**Material for this task**

━━━━━━

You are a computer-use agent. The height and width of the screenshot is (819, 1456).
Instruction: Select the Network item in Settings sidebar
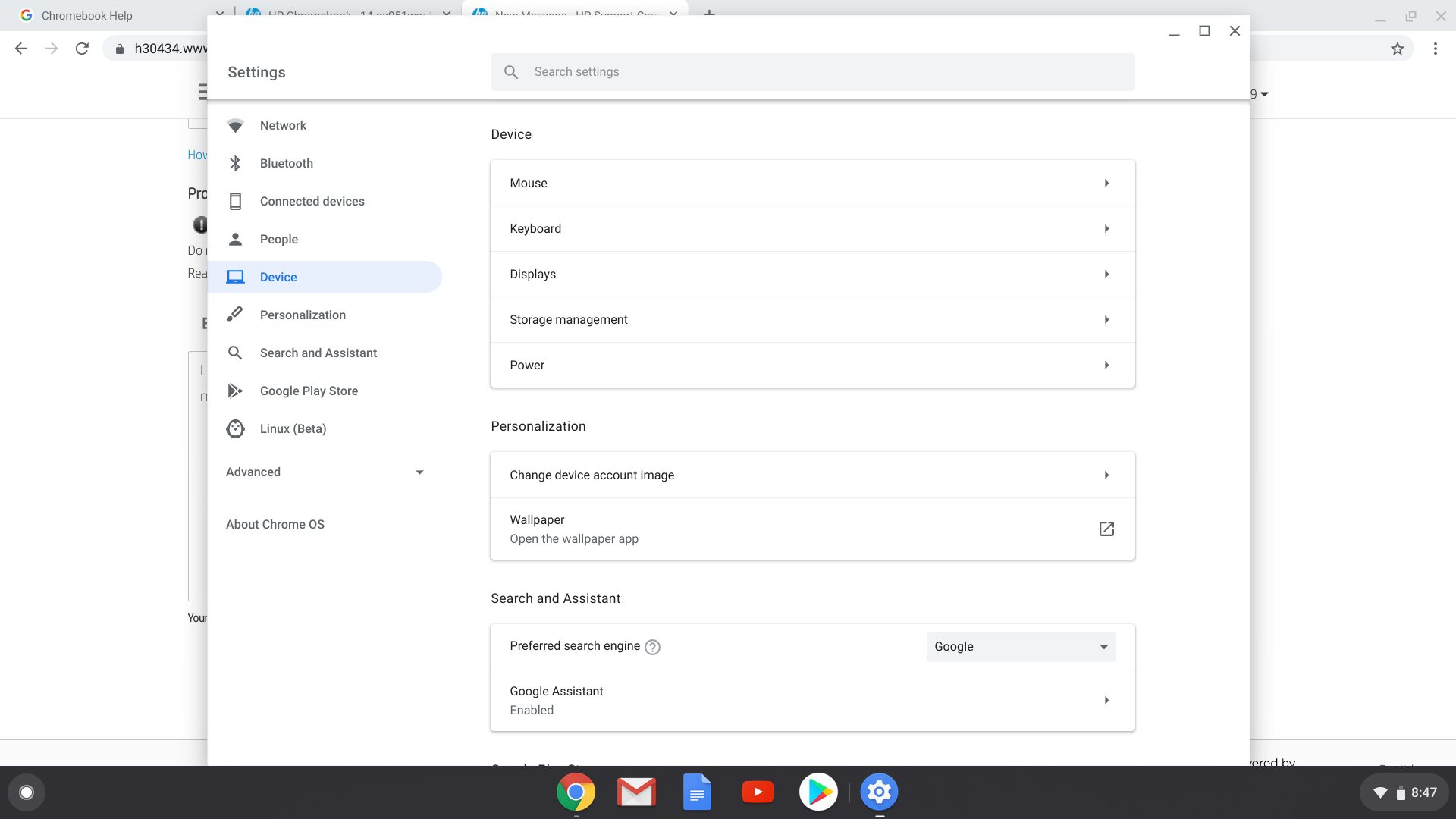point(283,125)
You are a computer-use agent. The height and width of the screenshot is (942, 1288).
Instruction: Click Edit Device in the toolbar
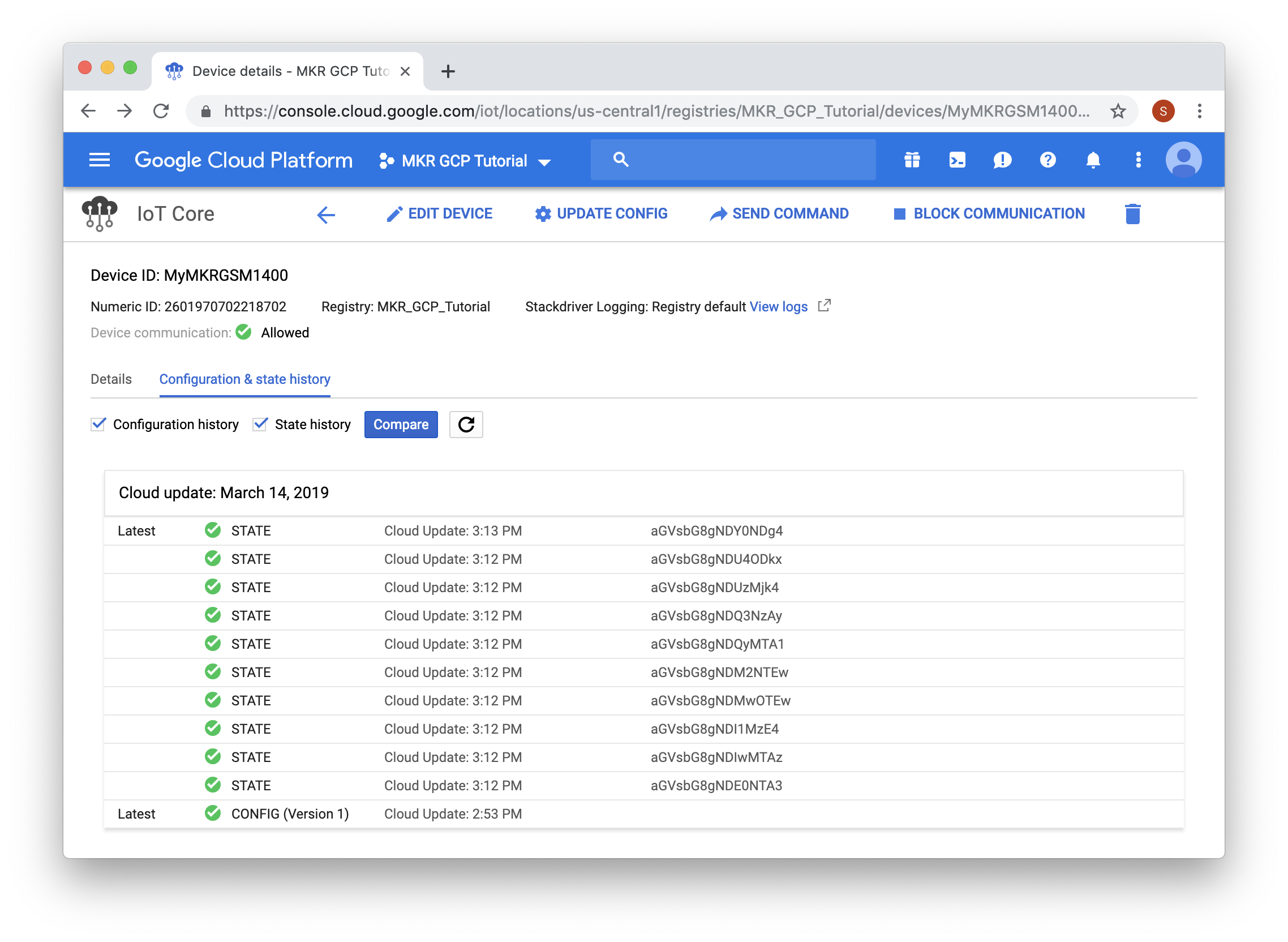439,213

━━━━━━

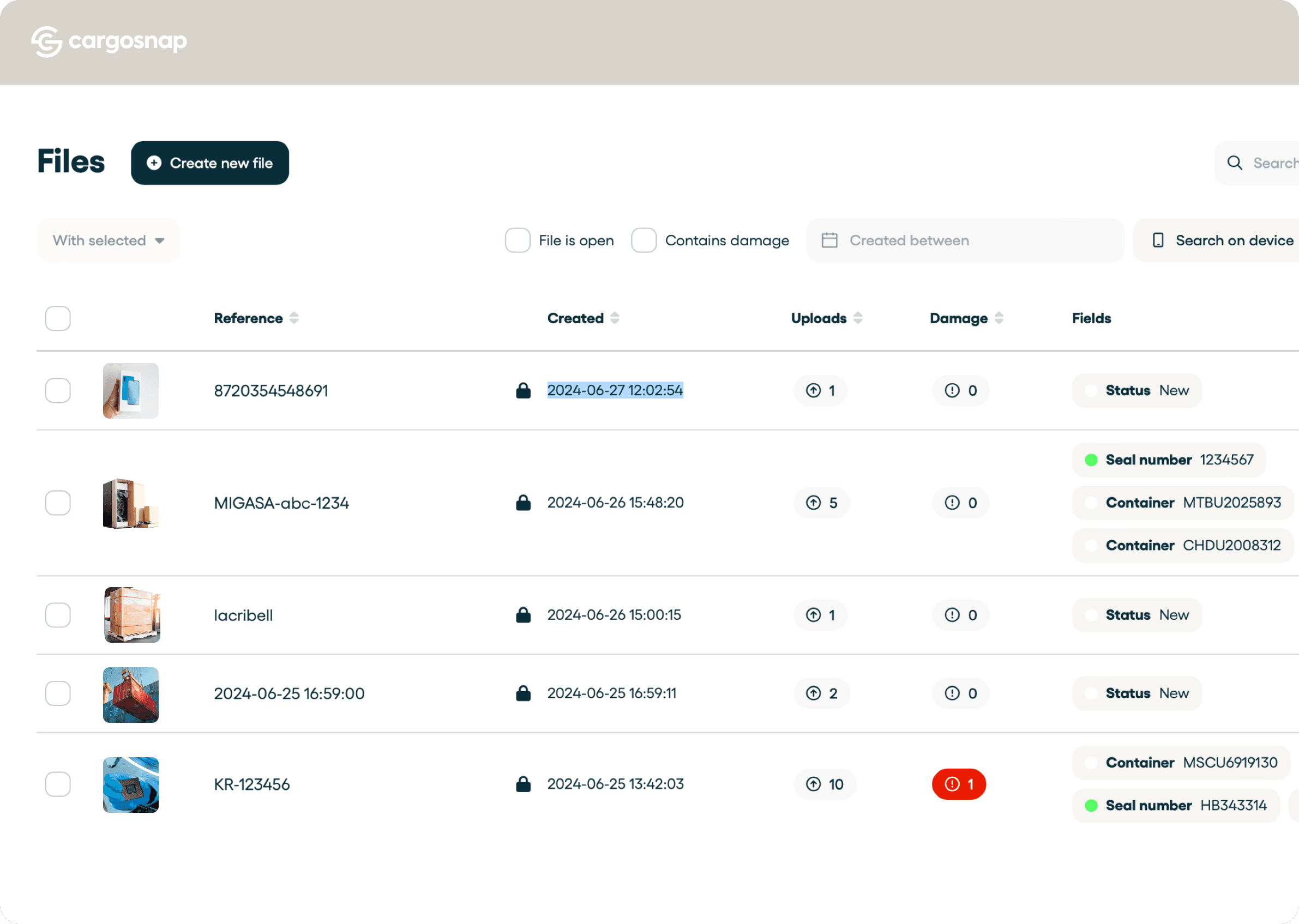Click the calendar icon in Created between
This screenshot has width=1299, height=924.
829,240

━━━━━━

What are the lines above that hold the string "agent"? Copy them.

**Written response**
You are a computer-use agent. The height and width of the screenshot is (819, 1456).
You are a computer-use agent. The height and width of the screenshot is (942, 1288).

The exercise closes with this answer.